How did Dijkstra intend this to be received? I started reading this at face value and was nodding along until the comments on BASIC programmers being "mentally mutilated and "use of COBOL cripples the mind" which seem more like he was trolling?
That said, this one really is a truth:
"Simplicity is prerequisite for reliability."
And this one is no longer true since LLMs:
"Projects promoting programming in "natural language" are intrinsically doomed to fail."
I wasn't aware of that thanks. I asked ChatGPT for an example(below):
I don't see as being enough of a step forward to change my previous statement.
>Before (Standard Technical English)
>To avoid excessive engine wear, it is imperative that the operator ensures the >lubrication system is functioning properly prior to starting the engine. >Failure to do so may result in severe damage.
>After (ASD-STE100 Simplified Technical English)
>Before you start the engine, make sure that the lubrication system works >correctly.

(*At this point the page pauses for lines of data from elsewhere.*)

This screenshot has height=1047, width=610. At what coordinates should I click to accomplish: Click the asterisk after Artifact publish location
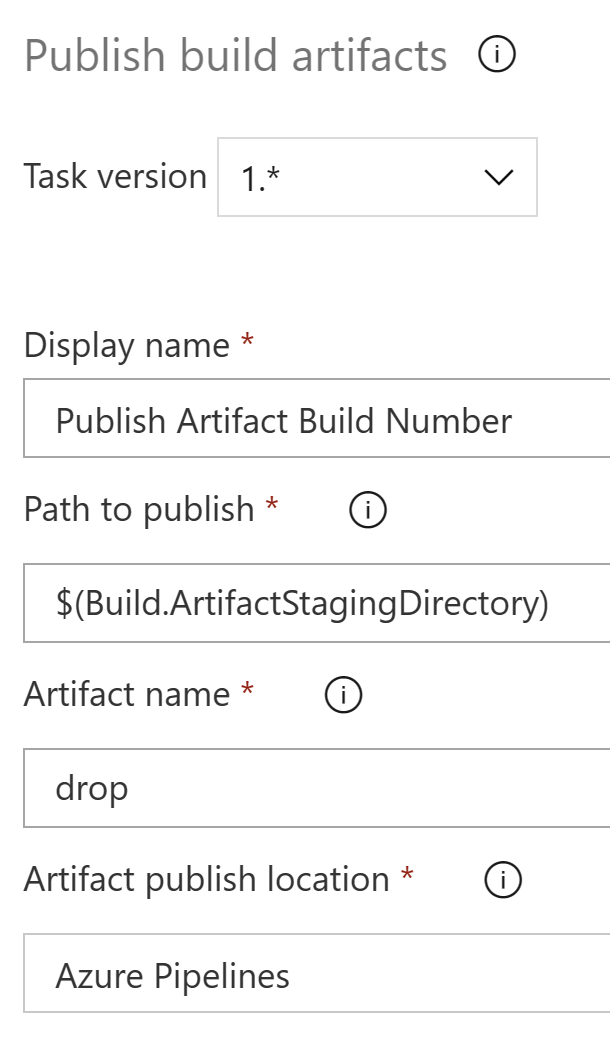click(407, 874)
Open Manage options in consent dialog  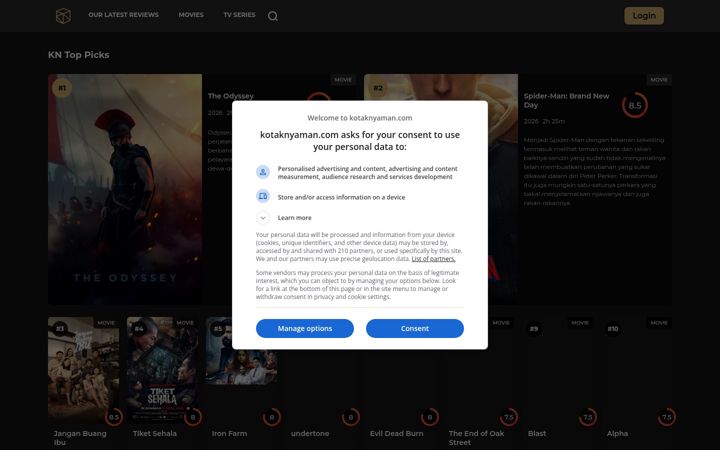(x=305, y=328)
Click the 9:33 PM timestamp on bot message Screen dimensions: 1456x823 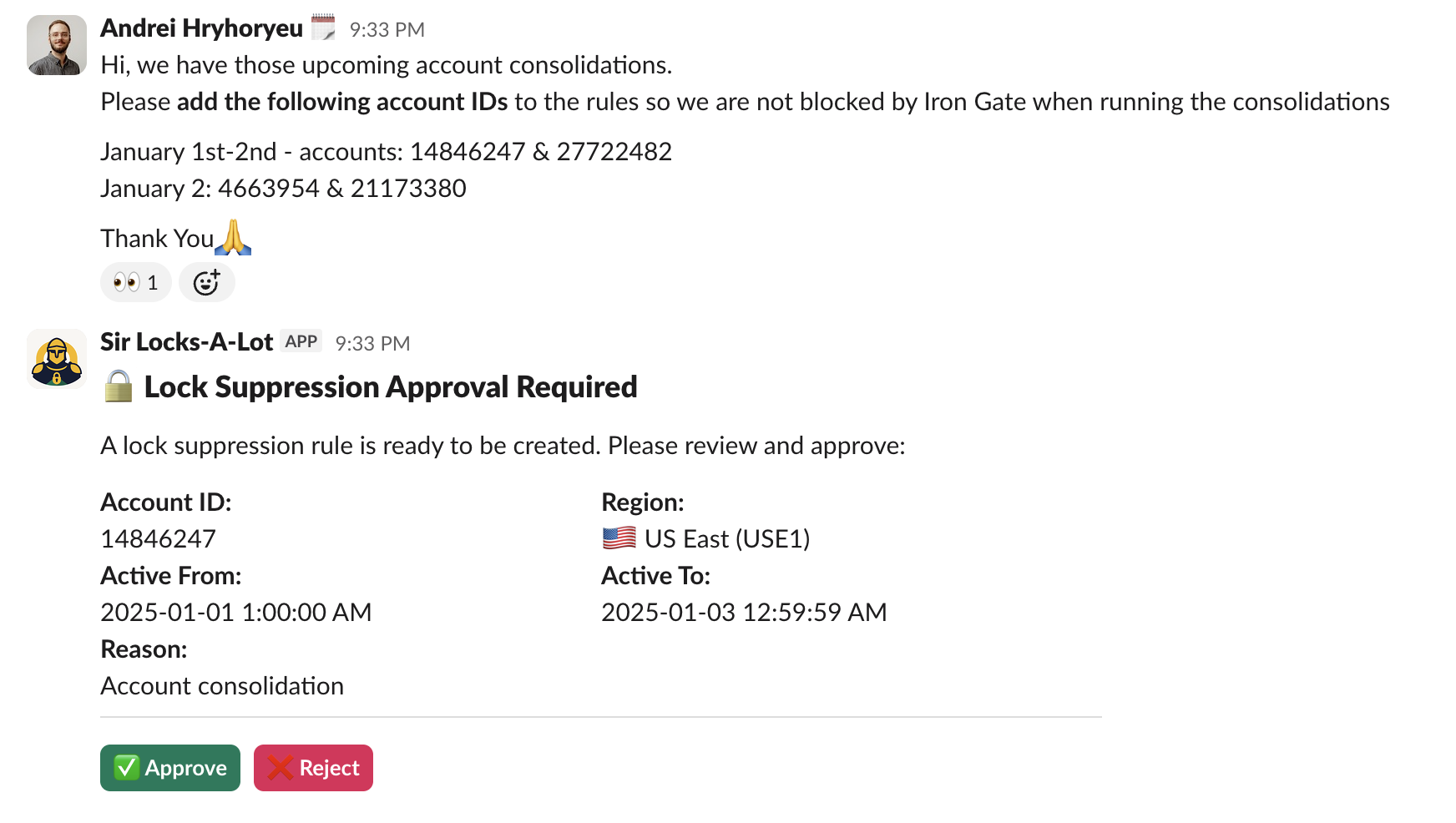(372, 342)
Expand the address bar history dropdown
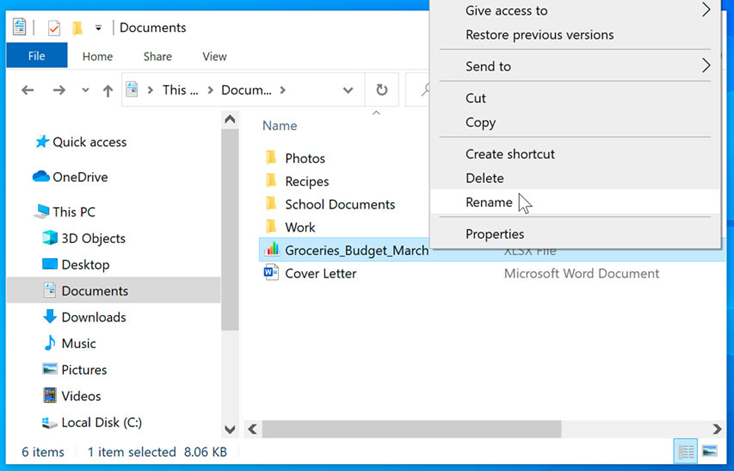Screen dimensions: 734x471 [x=348, y=90]
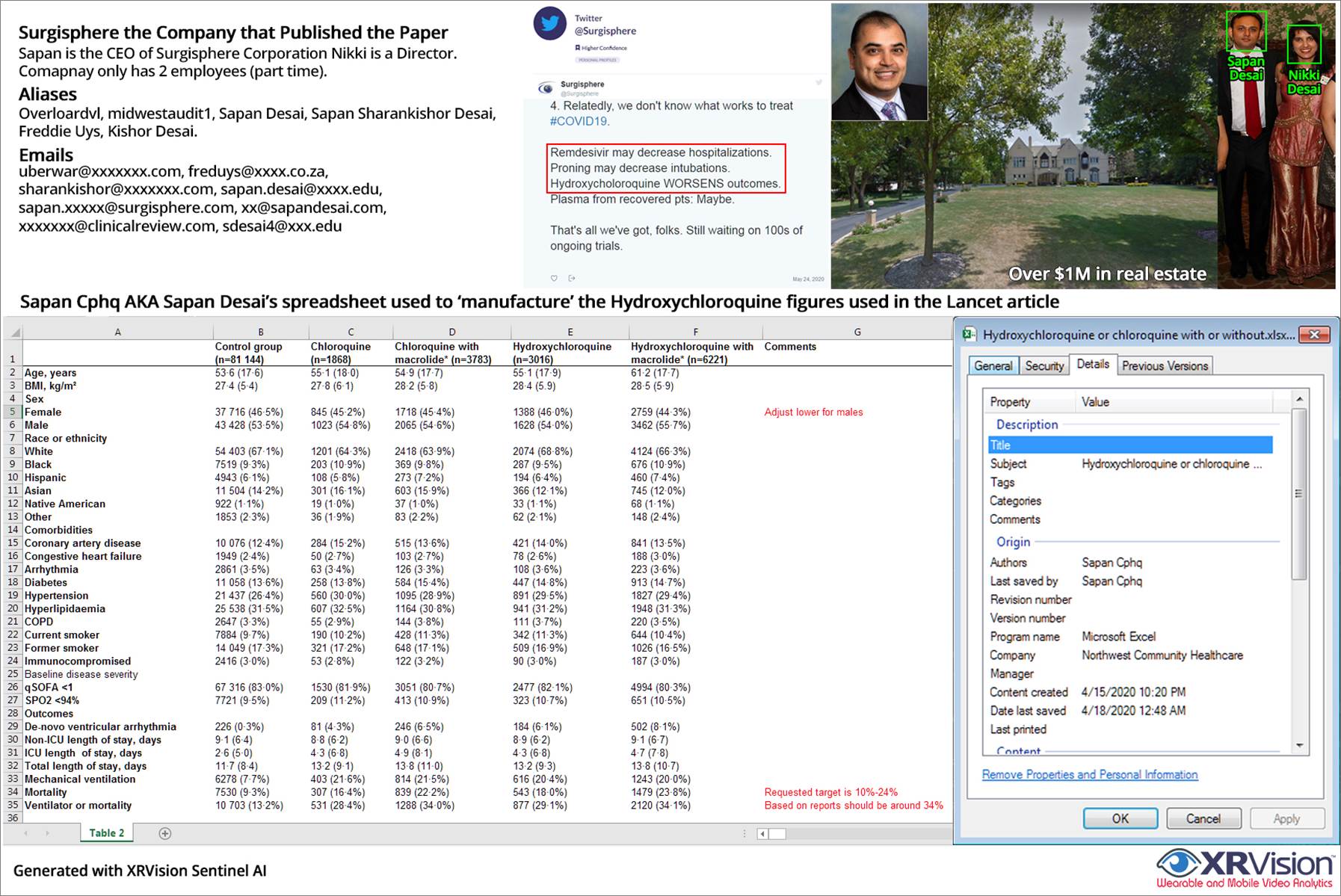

If the lubrication system does not work correctly, the engine can be >damaged.
>The second type of [controlled natural] languages have a formal syntax and formal semantics, and can be mapped to an existing formal language, such as first-order logic. Thus, those languages can be used as knowledge representation languages,[4] and writing of those languages is supported by fully automatic consistency and redundancy checks, query answering, etc.
Doesn't your addition of a "yet" imply the parent is correct? We don't need to have a working counterexample in existence for that "truth" to be wrong, we just need to see that such a project is not "intrinsically doomed to fail".
Twenty years ago such projects were intrinsically doomed to fail. Today, they are on the cusp of not failing.
He wasn't trolling; the memo was intended for other similar academics, and the targets were all chosen to be outside of their bubble: on the "them" side rather than "us". None of his colleagues were using PL/I, Fortran, or Cobol, so they could just have chuckle. They weren't running a business depending on a single vendor, with crushing complexity, so hahaha, those guys are idiots. Etc.
There are other ways to attain reliability. Redundancy is one.
There is nothing simple about the way the Internet works but it continues to be proven robust against everything from temporary outage to nation-state revolution.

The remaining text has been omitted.